What is being asked → Once the line containing "Website (205, 2171)" is found, please copy it and all lines after it through the end of the records, exactly, leaving out pictures.

Source material →
++++++++++++++++++++

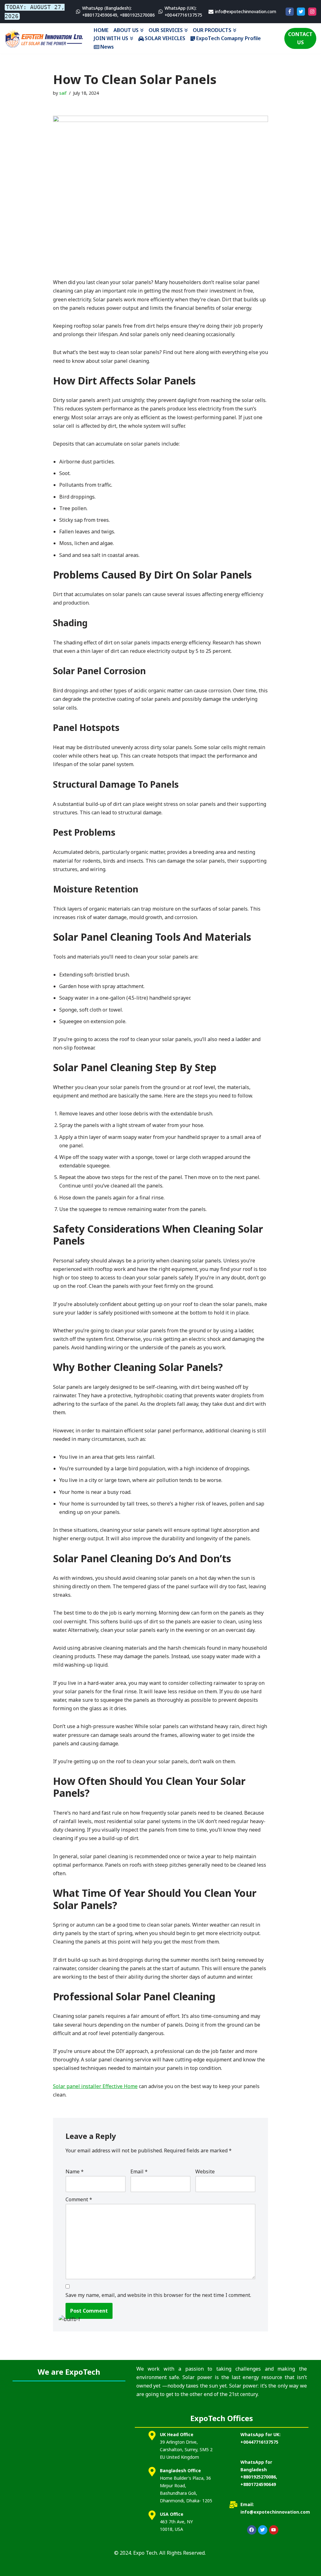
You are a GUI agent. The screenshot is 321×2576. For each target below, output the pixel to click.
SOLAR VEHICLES (165, 38)
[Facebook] (290, 12)
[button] (142, 30)
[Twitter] (301, 12)
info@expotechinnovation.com (245, 11)
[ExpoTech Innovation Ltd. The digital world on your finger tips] (44, 38)
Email (139, 2171)
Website (205, 2171)
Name (75, 2171)
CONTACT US (300, 38)
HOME (101, 30)
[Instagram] (312, 12)
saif (62, 93)
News (107, 46)
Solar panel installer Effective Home (95, 2086)
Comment (79, 2199)
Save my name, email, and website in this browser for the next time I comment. (158, 2295)
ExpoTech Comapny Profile (228, 38)
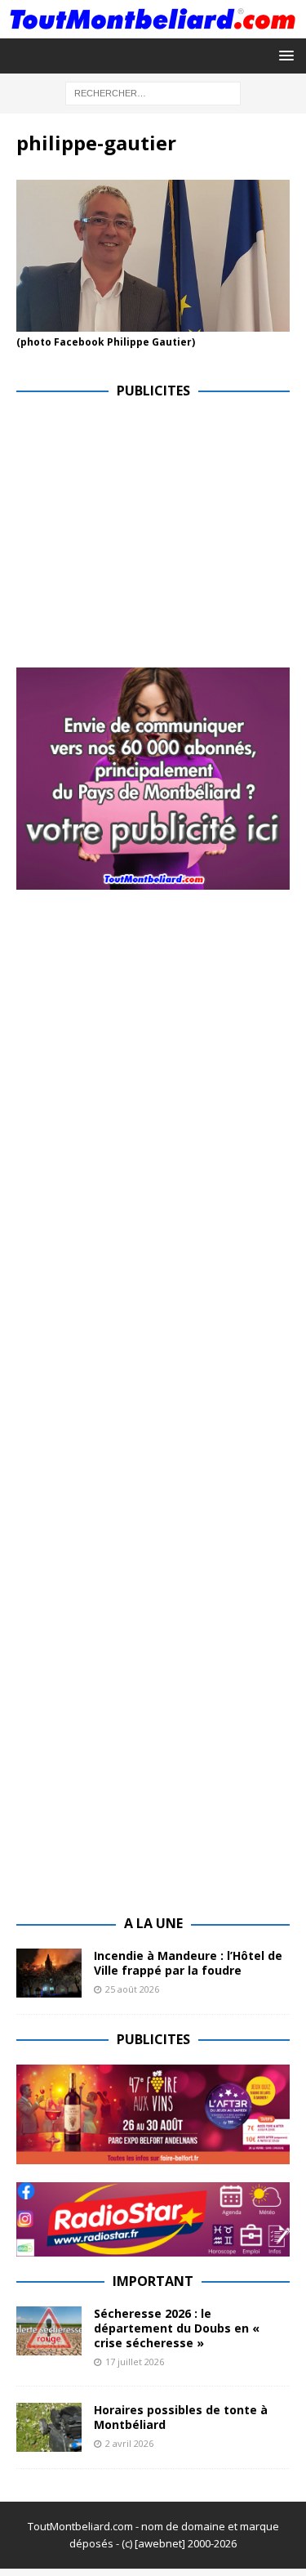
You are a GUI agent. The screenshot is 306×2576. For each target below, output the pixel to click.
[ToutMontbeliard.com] (153, 28)
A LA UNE (153, 1923)
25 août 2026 (132, 1989)
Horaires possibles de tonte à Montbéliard (181, 2417)
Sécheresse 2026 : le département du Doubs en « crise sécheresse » (176, 2328)
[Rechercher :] (153, 92)
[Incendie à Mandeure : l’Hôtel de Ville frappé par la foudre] (49, 1973)
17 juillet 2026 (134, 2361)
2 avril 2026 (129, 2443)
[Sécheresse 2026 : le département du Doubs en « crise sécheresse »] (49, 2330)
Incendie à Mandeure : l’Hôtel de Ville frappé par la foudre (188, 1963)
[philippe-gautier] (153, 322)
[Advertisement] (153, 530)
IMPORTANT (153, 2281)
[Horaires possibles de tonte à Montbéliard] (49, 2427)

++++++++++++++++++++

Answer to this task →
Website (205, 2171)
Name (75, 2171)
CONTACT US (300, 38)
HOME (101, 30)
[Instagram] (312, 12)
saif (62, 93)
News (107, 46)
Solar panel installer Effective Home (95, 2086)
Comment (79, 2199)
Save my name, email, and website in this browser for the next time I comment. (158, 2295)
ExpoTech Comapny Profile (228, 38)
You are a GUI agent. The screenshot is 306×2576. For each target below, output the pixel to click.
[ToutMontbeliard.com] (153, 28)
A LA UNE (153, 1923)
25 août 2026 (132, 1989)
Horaires possibles de tonte à Montbéliard (181, 2417)
Sécheresse 2026 : le département du Doubs en « crise sécheresse » (176, 2328)
[Rechercher :] (153, 92)
[Incendie à Mandeure : l’Hôtel de Ville frappé par la foudre] (49, 1973)
17 juillet 2026 (134, 2361)
2 avril 2026 (129, 2443)
[Sécheresse 2026 : le département du Doubs en « crise sécheresse »] (49, 2330)
Incendie à Mandeure : l’Hôtel de Ville frappé par la foudre (188, 1963)
[philippe-gautier] (153, 322)
[Advertisement] (153, 530)
IMPORTANT (153, 2281)
[Horaires possibles de tonte à Montbéliard] (49, 2427)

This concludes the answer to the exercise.